Dann lernt man Kollegen kennen, mit einer ähnlichen Sensibilität. Und plötzlich kann auch ich wieder die Schnitte, Kratzer und Wunden der Anderen erkennen. Es tut gut. Das Zusammensein mit Gleichgesinnten, das nicht allein sein, hilft ebenfalls. Es ist wie das heimkehren in den Schoss der Familie. Man schaut aufeiander. Unterstützt und hilft, wenn nötig und ist sogar in der Freizeit gern zusammen.
Am Ende muss ich erkennen, das es einen dunklen Fleck gibt, der mich immer begleiten wird. Eine Ecke im Herzen, die vernarbt ist und bleiben wird. Ein Zimmer in meinem Kopf, mit einem Warnschild an der Tür. Ich werde ab und an den Schritt rein wagen und den Rest aufräumen müssen.
Das Gefühl am Boden zu liegen ist verschwunden. Ich kann endlich wieder stehen, endlich wieder aufrecht gehen. Ich bin froh um die Hand, die mich diesen ganzen schweren Weg begleitet hat. Gern nehme ich sie in meine. Nicht um mich zu stützen.

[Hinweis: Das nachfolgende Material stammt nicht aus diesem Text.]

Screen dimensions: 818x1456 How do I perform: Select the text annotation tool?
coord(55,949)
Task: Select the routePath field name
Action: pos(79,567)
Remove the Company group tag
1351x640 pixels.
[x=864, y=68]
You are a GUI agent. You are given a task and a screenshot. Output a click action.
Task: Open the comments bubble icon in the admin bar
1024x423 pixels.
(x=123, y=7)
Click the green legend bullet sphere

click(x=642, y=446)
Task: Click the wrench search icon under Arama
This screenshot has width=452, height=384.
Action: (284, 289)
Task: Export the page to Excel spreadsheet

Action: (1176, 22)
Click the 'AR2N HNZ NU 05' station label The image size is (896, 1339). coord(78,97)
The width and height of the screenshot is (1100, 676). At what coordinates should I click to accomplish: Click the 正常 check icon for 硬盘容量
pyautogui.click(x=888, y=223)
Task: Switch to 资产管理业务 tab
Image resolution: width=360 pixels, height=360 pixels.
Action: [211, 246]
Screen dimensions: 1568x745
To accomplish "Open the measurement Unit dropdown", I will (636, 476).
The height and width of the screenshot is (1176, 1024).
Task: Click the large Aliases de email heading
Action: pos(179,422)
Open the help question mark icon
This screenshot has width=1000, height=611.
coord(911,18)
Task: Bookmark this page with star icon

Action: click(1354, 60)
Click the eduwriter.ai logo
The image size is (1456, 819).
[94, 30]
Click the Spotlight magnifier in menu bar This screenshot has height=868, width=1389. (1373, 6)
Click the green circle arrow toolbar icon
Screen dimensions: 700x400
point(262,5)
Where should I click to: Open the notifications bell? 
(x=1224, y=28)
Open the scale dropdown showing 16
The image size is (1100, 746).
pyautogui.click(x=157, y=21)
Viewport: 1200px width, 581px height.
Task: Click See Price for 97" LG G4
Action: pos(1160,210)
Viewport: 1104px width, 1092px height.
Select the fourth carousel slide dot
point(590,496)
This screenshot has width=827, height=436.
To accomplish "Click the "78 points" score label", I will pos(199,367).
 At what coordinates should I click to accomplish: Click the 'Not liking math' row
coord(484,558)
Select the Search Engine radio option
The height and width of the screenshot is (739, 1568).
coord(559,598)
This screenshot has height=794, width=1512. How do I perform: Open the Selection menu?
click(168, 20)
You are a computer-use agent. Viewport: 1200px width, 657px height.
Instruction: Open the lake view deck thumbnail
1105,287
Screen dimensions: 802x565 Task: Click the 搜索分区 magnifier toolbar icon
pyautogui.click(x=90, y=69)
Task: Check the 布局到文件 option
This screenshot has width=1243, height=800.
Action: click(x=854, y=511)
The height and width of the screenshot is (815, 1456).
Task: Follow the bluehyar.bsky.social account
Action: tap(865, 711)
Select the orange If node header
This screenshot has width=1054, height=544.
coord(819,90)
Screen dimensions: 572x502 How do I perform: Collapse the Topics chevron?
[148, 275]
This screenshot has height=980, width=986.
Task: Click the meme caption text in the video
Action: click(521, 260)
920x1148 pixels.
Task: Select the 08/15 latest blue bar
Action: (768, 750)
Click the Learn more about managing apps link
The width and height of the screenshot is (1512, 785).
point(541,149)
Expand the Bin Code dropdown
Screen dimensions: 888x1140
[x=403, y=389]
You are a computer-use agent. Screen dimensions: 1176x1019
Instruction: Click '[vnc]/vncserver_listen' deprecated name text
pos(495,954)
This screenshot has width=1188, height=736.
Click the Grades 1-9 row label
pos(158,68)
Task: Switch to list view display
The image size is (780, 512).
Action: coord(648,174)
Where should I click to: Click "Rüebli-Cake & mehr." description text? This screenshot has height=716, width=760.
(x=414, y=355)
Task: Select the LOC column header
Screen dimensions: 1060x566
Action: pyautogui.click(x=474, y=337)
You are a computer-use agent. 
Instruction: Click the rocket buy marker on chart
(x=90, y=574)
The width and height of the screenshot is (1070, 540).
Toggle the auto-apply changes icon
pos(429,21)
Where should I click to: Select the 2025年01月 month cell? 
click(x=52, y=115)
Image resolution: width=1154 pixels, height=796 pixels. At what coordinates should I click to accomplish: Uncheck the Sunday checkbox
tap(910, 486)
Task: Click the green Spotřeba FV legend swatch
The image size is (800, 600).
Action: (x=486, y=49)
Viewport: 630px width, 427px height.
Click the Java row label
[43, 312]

Sondern vor allem weil sie da ist und es sich einfach toll anfühlt, wieder im Leben zu sein. Mittendrin. Selbstbestimmt.
Auferstanden aus Ruinen? Am Anfang fühlt es sich genau so an. Es ist wichtig, nicht in der Vergangenheit zu leben. Aber genau diese Erinnerungen halfen mir, wieder auf zu stehen. Auferstanden? Ja! Aus Ruinen? Nein, ganz sicher nicht!